Scientific classification
- Kingdom: Animalia
- Phylum: Chordata
- Class: Chondrichthyes
- Subclass: Elasmobranchii
- Order: Rajiformes
- Family: Rajidae
- Genus: Leucoraja
- Species: L. garmani
- Binomial name: Leucoraja garmani (Whitley, 1939)
- Synonyms: Raja ackleyi ornata Garman, 1881 (preoccupied)

= Rosette skate =

- Authority: (Whitley, 1939)
- Conservation status: LC
- Synonyms: Raja ackleyi ornata Garman, 1881 (preoccupied)

Species of cartilaginous fish

The Rosette Skate (Leucoraja garmani) is an abundant mid-depth skate.

==Etymology==
The skate is named in honor of American ichthyologist-herpetologist Samuel Garman (1843‒1927), of Harvard University.

== Description ==
The rosette skate is relatively small species of skate growing up to about 44 cm long.
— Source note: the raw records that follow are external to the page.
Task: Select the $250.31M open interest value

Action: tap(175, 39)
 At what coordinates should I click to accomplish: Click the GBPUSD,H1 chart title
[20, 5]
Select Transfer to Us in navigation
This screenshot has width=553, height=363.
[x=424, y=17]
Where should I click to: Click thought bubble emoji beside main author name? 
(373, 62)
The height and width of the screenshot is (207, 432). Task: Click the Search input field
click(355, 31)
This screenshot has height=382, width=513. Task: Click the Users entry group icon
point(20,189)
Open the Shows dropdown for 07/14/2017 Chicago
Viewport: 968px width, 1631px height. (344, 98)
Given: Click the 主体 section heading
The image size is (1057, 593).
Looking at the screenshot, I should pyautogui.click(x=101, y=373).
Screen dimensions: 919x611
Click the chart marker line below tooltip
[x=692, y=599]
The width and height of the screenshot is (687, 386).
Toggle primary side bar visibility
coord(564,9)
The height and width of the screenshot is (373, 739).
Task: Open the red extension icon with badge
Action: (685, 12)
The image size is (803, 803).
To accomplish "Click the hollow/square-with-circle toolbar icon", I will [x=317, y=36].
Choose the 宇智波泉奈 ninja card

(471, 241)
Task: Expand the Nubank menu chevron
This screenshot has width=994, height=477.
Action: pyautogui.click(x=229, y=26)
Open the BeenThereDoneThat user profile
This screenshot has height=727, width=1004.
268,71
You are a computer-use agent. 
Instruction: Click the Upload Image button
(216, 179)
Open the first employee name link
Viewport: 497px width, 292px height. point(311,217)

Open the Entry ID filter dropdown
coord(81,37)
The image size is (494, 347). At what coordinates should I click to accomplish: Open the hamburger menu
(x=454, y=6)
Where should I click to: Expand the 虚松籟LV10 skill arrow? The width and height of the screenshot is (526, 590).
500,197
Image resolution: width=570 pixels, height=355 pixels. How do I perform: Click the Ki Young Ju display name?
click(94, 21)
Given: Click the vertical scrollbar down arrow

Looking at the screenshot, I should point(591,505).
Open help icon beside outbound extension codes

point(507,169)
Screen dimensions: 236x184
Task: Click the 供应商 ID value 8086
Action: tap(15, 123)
The skate has disk-heart or spade shape with a rounded snout. The dorsal fins are separate and have one or two intervening thorns. Along the skate's tail 33 - 35 thorns. The dorsal side of the rosette skate is brown and freckled with dark and light spots that form dark rosettes surrounding a dark central spot. This pattern is where the skate gets its common name from. The ventral side of the rosette skate is light colored, either white or yellowish.

==Distribution and habitat==
The rosette skate is typically found at depths between 33 and 530 m and at temperatures 9 to 13°C, though it can live at 5.3 to 17°C. At the extremes on the United States Atlantic Coast specimens have been found as far north as the Nantucket Shoals and as far south as the Dry Tortugas. Beyond, it has been located throughout the Caribbean, the eastern shores of Mexico and Central American, and the northern shores of South America.

==Relationship to humans==
Based on reported bycatch rates and population observances, there is no evidence to support concern of the rosette skate.